Today’s oddest news is that the Missouri House of Representatives has passed a bill that would officially recognize gold and silver coins issued by federal mints as legal tender in the Show-Me state. Utah actually enacted similar legislation last year, and similar bills are kicking around legislatures in Idaho, Minnesota, South Carolina and Georgia (you can guess which party controls these bodies).

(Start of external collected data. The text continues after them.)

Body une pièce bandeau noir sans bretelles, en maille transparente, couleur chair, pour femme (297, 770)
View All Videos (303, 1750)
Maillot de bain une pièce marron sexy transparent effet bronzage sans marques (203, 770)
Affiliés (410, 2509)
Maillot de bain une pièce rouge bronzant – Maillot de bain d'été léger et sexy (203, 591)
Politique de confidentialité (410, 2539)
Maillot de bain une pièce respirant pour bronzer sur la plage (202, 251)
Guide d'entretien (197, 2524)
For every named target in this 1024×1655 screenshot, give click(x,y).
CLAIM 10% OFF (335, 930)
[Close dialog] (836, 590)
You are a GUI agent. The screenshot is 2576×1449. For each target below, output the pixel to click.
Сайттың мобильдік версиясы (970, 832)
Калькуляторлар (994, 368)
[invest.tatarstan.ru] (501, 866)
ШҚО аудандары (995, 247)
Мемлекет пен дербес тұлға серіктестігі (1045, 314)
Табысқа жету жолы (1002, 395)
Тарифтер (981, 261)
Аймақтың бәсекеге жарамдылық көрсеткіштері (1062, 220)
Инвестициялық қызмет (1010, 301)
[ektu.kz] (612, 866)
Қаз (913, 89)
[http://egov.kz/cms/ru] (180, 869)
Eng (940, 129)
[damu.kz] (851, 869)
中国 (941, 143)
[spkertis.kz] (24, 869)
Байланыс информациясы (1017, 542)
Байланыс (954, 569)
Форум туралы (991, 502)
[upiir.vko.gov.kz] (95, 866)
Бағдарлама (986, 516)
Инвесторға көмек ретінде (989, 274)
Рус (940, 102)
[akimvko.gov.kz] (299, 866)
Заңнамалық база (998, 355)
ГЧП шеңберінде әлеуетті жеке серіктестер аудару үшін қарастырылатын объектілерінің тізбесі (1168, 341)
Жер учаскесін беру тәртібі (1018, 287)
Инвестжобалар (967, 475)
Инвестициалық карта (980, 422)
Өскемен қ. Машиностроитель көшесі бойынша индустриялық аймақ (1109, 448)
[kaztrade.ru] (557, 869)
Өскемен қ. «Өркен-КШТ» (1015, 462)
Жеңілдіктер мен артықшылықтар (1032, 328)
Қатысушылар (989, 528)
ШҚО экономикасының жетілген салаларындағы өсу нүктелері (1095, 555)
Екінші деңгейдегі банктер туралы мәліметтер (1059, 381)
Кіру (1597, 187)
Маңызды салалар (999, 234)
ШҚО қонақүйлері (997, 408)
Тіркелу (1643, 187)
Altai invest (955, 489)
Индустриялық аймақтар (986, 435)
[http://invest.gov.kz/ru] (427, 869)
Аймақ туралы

Earlier this week, Abby Rapoport of TAP, who’s rapidly becoming one of the very best chroniclers of strange and interesting doings in state governments, reported on this phenomenon, an outgrowth (but not a direct project) of the Ron Paul Revolution, with its lurid views of a global economic collapse caused by “fiat money” (a term of abuse not heard that often since the nineteenth century). Her interview with a legislator from my home state is especially illuminating:
“What the Federal Reserve is doing with our monetary policy is catastrophic,” says Georgia state Representative Jason Spencer. “They are killing the very thing that Americans work hard for, and that’s our money,” he says. “If we got back on a true gold standard … it would keep government spending in check.”
Spencer was a secondary sponsor of one of the most extreme bills this legislative cycle, authored by Representative Bobby Franklin. While most bills, like Utah’s, would not compel anyone to use gold and silver coins, Franklin’s measure required state taxes to be paid in the precious metals. That would be tricky, of course, for the many Georgians who don’t have the coins, and the bill included no plan to make them widely available. Franklin died last year with his bill still languishing in committee, and Spencer has decided not to pursue it further. But he’s not giving up. Next session, he plans to introduce Utah-style legislation.
Like other proponents of gold-backed currency, Spencer feels a sense of urgency to protect the wealth of his state’s residents in the event of a Fed collapse. “Fiat currencies, if you study them through history, always end bad,” he says. He points to the demise of the Argentine peso and the Russian ruble and to Zimbabwe’s problems with hyperinflation. “You got old women and children out there panning for gold,” he says. “The United States is not immune to a currency crisis.”
The idea that hyperinflation is the major economic peril facing America at the moment requires a truly special perspective on current events. But throughout history, “hard money” advocates have conflated currency with morality, and more generally, creditors with virtue. That makes latter-day goldbugs nothing more or less than the outer edge of a conservative movement increasingly inclined to define the defense of “haves against have-nots” as the defense of civilization under seige by redistributionist barbarians.